Дверь приотворилась с ужасным скрипом, и в образовавшуюся щель просунулась плешивая стариковская голова, окруженная венчиком седых волос.
— Как вы себя чувствуете, мистер Мэллори?
— По-моему, что-то подцепил, — буркнул Мэллори, осторожно потирая поясницу правой рукой.
— Я покличу доктора, — предложил старик.
— Все необходимые лекарства есть и здесь, — покачал головой Мэллори.
— Правда, что ль?
— Если откроешь дверцу шкафа, то на верхней полке обнаружишь бутылку. Тащи ее сюда.
— Ну, это огроменная любезность с вашей стороны, мистер Мэллори, — оживившийся старик зашаркал по истертому линолеуму к шкафу.
— Пожалуй, так оно и есть, — подтвердил Мэллори, оставив поясницу в покое. — Итак, чем я могу быть полезен тебе, Иезекииль?
— Да вот увидал, что у вас тут свет включенный, — старик указал на одинокий плафон на потолке над письменным столом Мэллори, — вот и решил заглянуть на огонек, чтоб пожелать вам счастья в новом году.
— Спасибо, — горько усмехнулся Мэллори. — Вряд ли он может быть хуже прошедшего.
— Эгей, да это дорогое питье! — воскликнул старик, отодвинув в сторону пару потрепанных шляп и вытащив бутылку. — Ленточкой перевязанная. Кто-то из ваших клиентов преподнес к Рождеству?
— Не совсем. Это от моего партнера. — Мэллори помолчал. — Бывшего партнера. Нечто вроде прощального сюрприза. Провалялась там чуть ли не месяц.
— Она стала ему… э-э… пожалуй, в двадцатку, — прикинул на глазок Иезекииль.
— Не меньше. Это первоклассный выдержанный бурбон из Кентукки.
— Кстати, примите мои соболезнования насчет вашей супружницы. — Иезекииль откупорил бутылку, отхлебнул, удовлетворенно выдохнул:
— Ax! — и подошел с ней к Мэллори.
— Не вижу повода для соболезнования, — возразил тот. — Она очень даже недурно устроилась.
— Выходит, вы знаете, где она? — Иезекииль присел на край стола.
— Конечно знаю, — раздраженно буркнул Мэллори. — Ты разве забыл, что я сыщик? — Отобрав у старика бутылку, он наполнил грязную кружку с отбитой и вновь приклеенной ручкой, украшенную эмблемой команды «Нью-Йорк Мете». -Можешь не верить мне на слово. Просто погляди на дверь моей конторы.
— Тысяча чертей! — прищелкнул пальцами Иезекииль. — Про это-то я и пришел с вами перемолвиться.
— То есть?
— Про вашу дверь.
— Она ужасно скрипит, надо бы смазать.
— Да надобно не только смазать. Вы замазали имя мистера Фаллико красным лаком для ногтей.
— Другого цвета у меня не нашлось, — пожал Мэллори плечами.
— Администрация хочет, чтоб вы наняли маляра, который сделает все, как положено.
— А с чего ты взял, что маляр замарает фамилию Фаллико лучше моего?
— Да мне-то оно без разницы, мистер Мэллори.
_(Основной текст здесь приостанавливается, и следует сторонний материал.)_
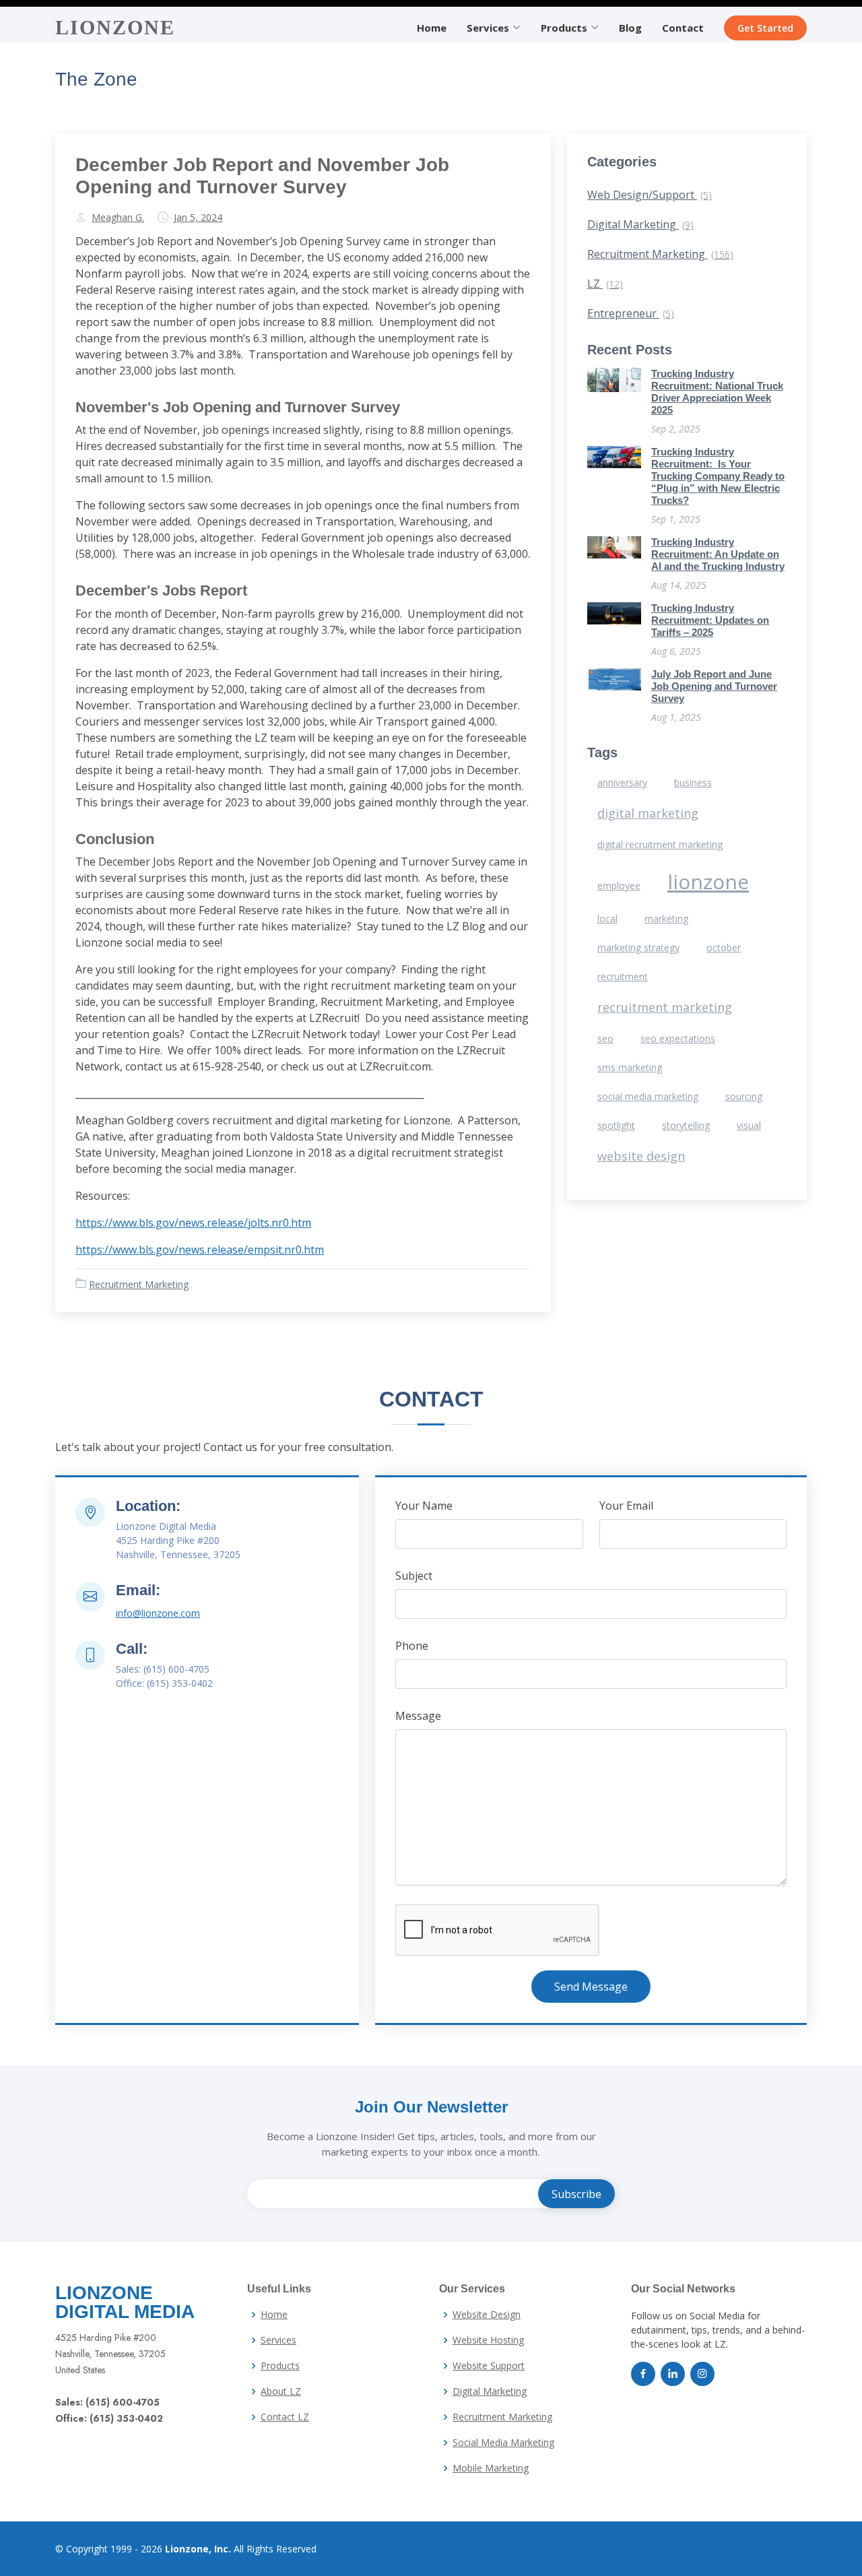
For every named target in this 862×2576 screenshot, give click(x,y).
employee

Но я подумал, что недурно бы вас по-дружески упредить, покудова не начали высказывать претензии сызнова.
— Снова? — повторил Мэллори, прикуривая и швыряя горящую спичку на пол, где она оставила обугленное пятнышко в дополнение к нескольким сотням подобных бурых подпалин. — Мне еще ни разу не высказывали претензий по поводу двери.
— Вы же не понимаете, про чего я. К вам завсегда высказывают претензии насчет квартплаты, швыряния бумажных стаканчиков с окна и шаромыжников-клиентов, что шастают через вестибюль.
— Я клиентов не выбираю. Это они выбирают меня.
— Мы уходим с темы, — заметил Иезекииль. — Вы завсегда ко мне славно относились, завсегда соглашались составить мне компанию и пропустить рюмашку-другую, вы единственный, кто не кличет меня Зеком, хотя я всех просил так на меня не говорить… и мне не по нутру глядеть, как вас вышвырнут за такую ерундовину, как табличка на двери.
— Вот погоди, пока администрация достанет свою почту в следующий понедельник и не обнаружит там моего чека, — угрюмо усмехнулся Мэллори. — Тогда она о двери и думать забудет, уж это я тебе гарантирую.
— Я знаю парня, что покрасит его всего за двадцатку, — не унимался Иезекииль. — За двадцать пять, ежели хотите надпись золотом.